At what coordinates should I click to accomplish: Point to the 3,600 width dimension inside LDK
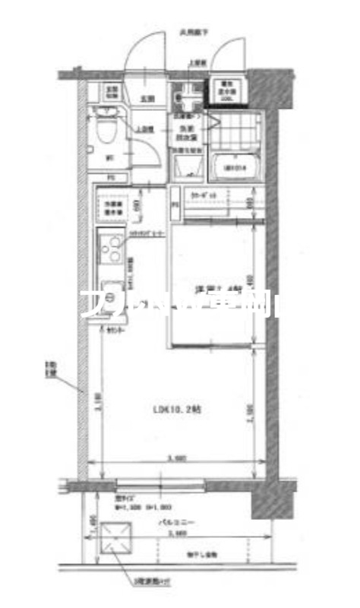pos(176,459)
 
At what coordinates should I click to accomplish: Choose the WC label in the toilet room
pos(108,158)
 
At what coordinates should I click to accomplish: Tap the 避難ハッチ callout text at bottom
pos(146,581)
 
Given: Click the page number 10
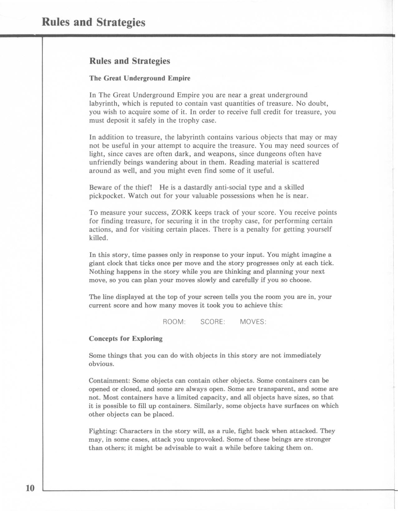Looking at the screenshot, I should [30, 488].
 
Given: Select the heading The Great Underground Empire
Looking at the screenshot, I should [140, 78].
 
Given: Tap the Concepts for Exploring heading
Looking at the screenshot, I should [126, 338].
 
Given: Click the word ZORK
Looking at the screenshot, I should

▸ Problem description:
Arrange every line of the records above as a Markdown table with two columns, Row for the row number and Line for the text, and skip the blank lines. Leave the pictures out of the table.

▸ Response to this exercise:
| Row | Line |
|---|---|
| 1 | At what coordinates should I click to accomplish: Point to the 3,600 width dimension inside LDK |
| 2 | pos(176,459) |
| 3 | At what coordinates should I click to accomplish: Choose the WC label in the toilet room |
| 4 | pos(108,158) |
| 5 | At what coordinates should I click to accomplish: Tap the 避難ハッチ callout text at bottom |
| 6 | pos(146,581) |
| 7 | Given: Click the page number 10 |
| 8 | Looking at the screenshot, I should [30, 488]. |
| 9 | Given: Select the heading The Great Underground Empire |
| 10 | Looking at the screenshot, I should [140, 78]. |
| 11 | Given: Tap the Concepts for Exploring heading |
| 12 | Looking at the screenshot, I should [126, 338]. |
| 13 | Given: Click the word ZORK |
| 14 | Looking at the screenshot, I should |